Last week academics, intellectuals, civil society activists and journalists converged on the Wits University Centre of Origin to discuss one of the most important tenets of democracy.

Last week academics, intellectuals, civil society activists and journalists converged on the Wits University Centre of Origin to discuss one of the most important tenets of democracy.

The discussions were part of a conference titled South African Democracy at the Crossroads organised by the university's public intellectual life research project.

The conference's aim was to review the state of public debate in the country.

So what is the state of public debate and dialogue in South Africa?

One of the conference's organisers, Carolyn Hamilton, said the state of public debate and dialogue in South Africa needed such a forum.

Writing in the conference brochure Hamilton said: "Despite the new South African political order bringing with it all the freedoms of association and speech, there have been chilling signs during the past decade of substantial silencing, self-silencing and evasion rather than confrontation of the fetters of the convened public sphere." [sic]

Cited as examples of how the ruling party wanted to define and determine the direction of public debate was the blacklisting of certain commentators by the SABC. Of importance in this regard was the fact that those banned were regarded by the SABC management as being anti-President Thabo Mbeki. On the list were Xolela Mangcu, Willem Gumede, Karima Brown, Vukani Mde and Moeletsi Mbeki.

Also cited was the ANC's proposal for the establishment of a Media Appeals Tribunal (MAT).

In terms of the proposal the tribunal would be a statutory institution accountable to parliament. In terms of the proposal, MAT could have powers to overrule decisions made by the existing self-regulatory institutions such as the Press Ombudsman, the Press Council and the Press Appeals Panel.

The crux of the ANC's argument is the media have become so "irresponsible" in their reporting that they needed to be reined in by a statutory body like MAT.

The problem with this approach, as some of the conference participants pointed out, is that the ruling party has appropriated the right to decide what is "responsible or irresponsible" reporting.

This raises the issue of how the ANC seeks to inhibit public discourse. In doing so the ruling party is dismissing institutions put in place by the media industry to deal with unethical and unprofessional reporting.

As the Rhodes University-based media specialist Fackson Banda has suggested, instead of trying to "officialise public debate" the ANC should strengthen the existing self-regulatory systems by giving them greater political legitimacy and support.

Another important issue raised during the conference was the ruling party's tendency to label its critics as "either being racist or being surrogates of racist masters".

Those using this tactic refer to white critics as racist - while black critics are regarded as "coconuts who do not have the credibility to speak on behalf of black people".

In his book Derailed: The State of Democracy in South Africa, author and commentator Xolela Mangcu calls this phenomenon racial nativism.

"Racial nativism (by contrast) harkens to purist, essentialist conceptions of identity. It is enough that one has a black skin or that one has participated in the liberation struggle to overthrow apartheid. Those 'qualifications' provide one with exclusive licence to speak or banish those with opposing views. It is as if those who participated in that struggle have the monopoly on wisdom and morality."

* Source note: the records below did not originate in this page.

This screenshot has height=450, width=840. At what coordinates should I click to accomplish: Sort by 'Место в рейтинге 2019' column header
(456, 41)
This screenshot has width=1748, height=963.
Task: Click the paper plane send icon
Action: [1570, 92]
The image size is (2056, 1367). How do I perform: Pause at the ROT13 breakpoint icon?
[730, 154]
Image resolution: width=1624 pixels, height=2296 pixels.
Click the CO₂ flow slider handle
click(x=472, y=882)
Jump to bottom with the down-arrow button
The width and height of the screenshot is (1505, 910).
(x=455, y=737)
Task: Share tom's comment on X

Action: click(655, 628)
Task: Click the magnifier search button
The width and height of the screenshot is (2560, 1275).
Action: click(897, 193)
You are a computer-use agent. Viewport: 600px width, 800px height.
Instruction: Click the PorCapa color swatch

Mangcu argues that by resorting to racial nativism the ruling party is undermining one of the basic tenets of democracy - unbridled public discourse.

Those using racial nativism as a tool to undermine dissenting views usually claim to do so in "the public interest".

Ironically the public they speak about is also defined in their own terms to the exclusion of reactionary forces such as "coconuts and commercially white-owned racist media".

Another interesting aspect raised at the conference was the role of the media and the public intellectual in a democratic society.

In this regard it was pointed out that the media addresses various forms of "the public". Does Ukhozi FM - with more than six million listeners - address a different public from SAfm.

What does this mean - that because South Africa has different "publics" it cannot achieve the objective of building one new South African nation? Not necessarily, as some of participants observed. The first thing to be laid on the foundation of a new nation is tolerance. Also important is the acknowledgement that no culture can remain untainted by its interaction with other cultures.

For example, those practising Western culture in South Africa cannot afford to pretend that the African culture, as represented by the majority of South Africa's people, cannot influence their way of life. Mangcu refers to the phenomenon of cultures being influenced by others and adapting in a manner that enhances development as syncretism (the dynamic processes of identity formation that have always underpinned black people's encounter with European modernity).

Mangcu's argument is that black intellectuals such as Tiyo Soga and Steve Biko were influenced by the interaction with, for example, the missionaries. What they did was to appropriate the good aspects of European culture - education - and used it to deal with their political situation.

There was no essentialised African identity.

What does this mean for the South African agenda of building a new nonracial society? Instead of appealing to racial nativism and cultural chauvinism we should entrench the freedom of expression and association to build bridges among the different racial and class groupings.